Preserving bodies for three days
The suite is just one of many offerings at Haven House, an Essex hospice on the edges of Epping Forest which, since opening fifteen years ago, has cared for more than 900 children.
The hospice supports them and their families through the day-to-day challenges of looking after children with severely life limiting conditions and with end of life care.
For those dealing with the latter, the Butterfly Suite has proved a vital place to help process their loss, although it is also open for other grieving parents like Kay whose children have not stayed at the hospice.
"Sometimes people just stay a few hours, sometimes a couple of days," Mike explains. "It means they don't feel rushed to say goodbye."
Special temperature controls in both the room and the bed’s mattress means a body can be safely preserved for up to three days.
'There was nothing else that could be done'
Kay, from Forest Gate, became aware of the work of Haven House after her previously fit and healthy teenager was diagnosed with osteosarcoma – a cancer of the bone – just two years ago.
He underwent three rounds of chemotherapy and an operation – and visited the hospice for rehabilitation and music therapy.
By early 2016 however, doctors told him his cancer was terminal.
"For so long we never thought we would lose him but it got to the point where nothing else could be done," Kay recalls. "It was utterly devastating."
He passed away surrounded by family and, the day after, was taken by ambulance to the Butterfly Suite, which was decorated with fairy lights and some of Tyler’s favourite Star Wars toys.
"It looked beautiful," Kay recalls. "And it was lovely that we were able to make it our own."
'I could have stayed with him forever – I just wanted him to myself again'
Kay stayed there for two nights, while friends and family members came and went.
"I could have stayed there for ever," Kay says now.
"It helped me say goodbye.
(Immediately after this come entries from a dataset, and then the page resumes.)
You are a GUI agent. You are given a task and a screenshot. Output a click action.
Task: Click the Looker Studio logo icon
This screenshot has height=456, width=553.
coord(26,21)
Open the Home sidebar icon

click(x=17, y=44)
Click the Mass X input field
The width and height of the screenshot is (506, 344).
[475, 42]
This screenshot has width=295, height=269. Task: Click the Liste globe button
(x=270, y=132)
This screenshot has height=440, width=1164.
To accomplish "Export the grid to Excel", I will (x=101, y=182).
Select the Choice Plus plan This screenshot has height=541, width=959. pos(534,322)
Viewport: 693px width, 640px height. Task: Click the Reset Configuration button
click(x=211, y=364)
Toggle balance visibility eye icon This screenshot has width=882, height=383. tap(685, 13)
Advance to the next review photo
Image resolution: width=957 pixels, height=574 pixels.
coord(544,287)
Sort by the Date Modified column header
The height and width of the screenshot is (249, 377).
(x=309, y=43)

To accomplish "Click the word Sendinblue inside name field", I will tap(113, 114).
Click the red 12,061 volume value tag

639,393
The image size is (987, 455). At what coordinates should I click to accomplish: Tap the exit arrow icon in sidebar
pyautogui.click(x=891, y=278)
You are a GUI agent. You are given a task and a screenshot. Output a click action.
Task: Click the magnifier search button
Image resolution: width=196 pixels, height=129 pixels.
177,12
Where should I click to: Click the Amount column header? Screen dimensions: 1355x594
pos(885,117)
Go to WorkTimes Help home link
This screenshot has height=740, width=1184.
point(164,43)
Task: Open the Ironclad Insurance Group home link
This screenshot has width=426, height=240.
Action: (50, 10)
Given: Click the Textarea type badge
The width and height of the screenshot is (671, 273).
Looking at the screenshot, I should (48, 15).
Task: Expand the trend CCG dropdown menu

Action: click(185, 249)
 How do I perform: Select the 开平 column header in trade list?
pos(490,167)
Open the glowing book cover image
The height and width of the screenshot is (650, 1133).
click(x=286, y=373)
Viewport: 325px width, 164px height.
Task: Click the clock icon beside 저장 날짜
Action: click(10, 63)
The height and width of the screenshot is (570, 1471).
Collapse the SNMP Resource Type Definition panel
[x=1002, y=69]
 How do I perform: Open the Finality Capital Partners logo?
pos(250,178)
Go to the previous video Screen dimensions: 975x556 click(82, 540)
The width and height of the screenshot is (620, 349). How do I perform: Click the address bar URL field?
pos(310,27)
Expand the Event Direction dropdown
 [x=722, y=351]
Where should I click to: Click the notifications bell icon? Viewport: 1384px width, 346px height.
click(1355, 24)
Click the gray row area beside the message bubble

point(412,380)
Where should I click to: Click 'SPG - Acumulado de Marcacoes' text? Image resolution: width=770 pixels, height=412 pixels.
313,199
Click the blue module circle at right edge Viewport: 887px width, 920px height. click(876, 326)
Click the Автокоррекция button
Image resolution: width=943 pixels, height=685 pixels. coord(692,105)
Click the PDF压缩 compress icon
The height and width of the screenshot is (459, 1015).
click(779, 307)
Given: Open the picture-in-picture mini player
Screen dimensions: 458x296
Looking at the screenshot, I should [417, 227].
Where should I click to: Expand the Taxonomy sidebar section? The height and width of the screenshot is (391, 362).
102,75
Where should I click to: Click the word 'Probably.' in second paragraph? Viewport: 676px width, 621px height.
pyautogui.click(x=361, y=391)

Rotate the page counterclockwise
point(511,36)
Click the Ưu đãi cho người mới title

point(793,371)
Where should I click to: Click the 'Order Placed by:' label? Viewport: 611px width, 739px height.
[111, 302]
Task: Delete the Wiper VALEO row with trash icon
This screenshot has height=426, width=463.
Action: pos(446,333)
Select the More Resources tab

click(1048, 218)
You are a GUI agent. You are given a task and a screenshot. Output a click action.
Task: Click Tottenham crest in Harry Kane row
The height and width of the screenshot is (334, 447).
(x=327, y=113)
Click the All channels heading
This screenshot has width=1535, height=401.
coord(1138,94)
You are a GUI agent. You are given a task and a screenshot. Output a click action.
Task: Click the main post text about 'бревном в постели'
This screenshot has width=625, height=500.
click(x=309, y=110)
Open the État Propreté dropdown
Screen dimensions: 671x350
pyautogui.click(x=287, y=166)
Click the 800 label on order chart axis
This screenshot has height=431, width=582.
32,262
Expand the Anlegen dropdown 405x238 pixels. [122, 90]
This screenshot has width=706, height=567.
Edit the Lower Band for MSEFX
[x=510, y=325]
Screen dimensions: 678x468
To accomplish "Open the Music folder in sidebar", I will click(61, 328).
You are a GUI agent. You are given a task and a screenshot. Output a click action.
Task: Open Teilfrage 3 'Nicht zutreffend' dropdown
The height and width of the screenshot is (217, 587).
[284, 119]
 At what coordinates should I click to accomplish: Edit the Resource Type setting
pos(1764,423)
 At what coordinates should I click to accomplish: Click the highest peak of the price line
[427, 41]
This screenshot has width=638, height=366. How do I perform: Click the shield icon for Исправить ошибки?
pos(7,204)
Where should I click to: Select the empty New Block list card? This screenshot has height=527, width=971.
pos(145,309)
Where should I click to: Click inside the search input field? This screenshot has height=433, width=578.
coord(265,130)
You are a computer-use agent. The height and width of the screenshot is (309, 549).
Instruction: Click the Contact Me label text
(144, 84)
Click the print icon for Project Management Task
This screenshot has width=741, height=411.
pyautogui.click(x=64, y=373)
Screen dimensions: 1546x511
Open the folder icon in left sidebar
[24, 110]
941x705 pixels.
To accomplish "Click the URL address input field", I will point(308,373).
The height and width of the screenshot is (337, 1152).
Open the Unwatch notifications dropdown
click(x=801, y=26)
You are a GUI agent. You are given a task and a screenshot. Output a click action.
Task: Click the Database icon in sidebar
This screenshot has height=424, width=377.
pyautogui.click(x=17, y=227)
The staff at the Royal Marsden, where he died, were amazing but hospitals are a much more clinical environment.
"And while throughout Tyler’s illness I’d been with him 24 hours a day, by the end there were so many visitors that I just wanted to have him to myself again.
"There was so much love in that room."
But then love is a word that particularly resonates at Haven House.
"When people hear the term 'children's hospice' they tend to think of them as sad, gloomy places," says Mike.
"While clearly there are days when it is incredibly sad there are so many days when it is very uplifting too. There is a lot of love and joy around us."
'We didn't see our child as ill'
Step through the gates of Haven House and that's immediately apparent: set amid many leafy acres, inside there are signs of life everywhere, from the brightly coloured 'rainbow' steps to the laughter echoing from the cafe, where each month teenage cancer sufferers can meet to play table football or just chat.
In the playrooms, staff giggle alongside some of the more severely-ill children, many of them in wheelchairs, playing with coloured toys and lights.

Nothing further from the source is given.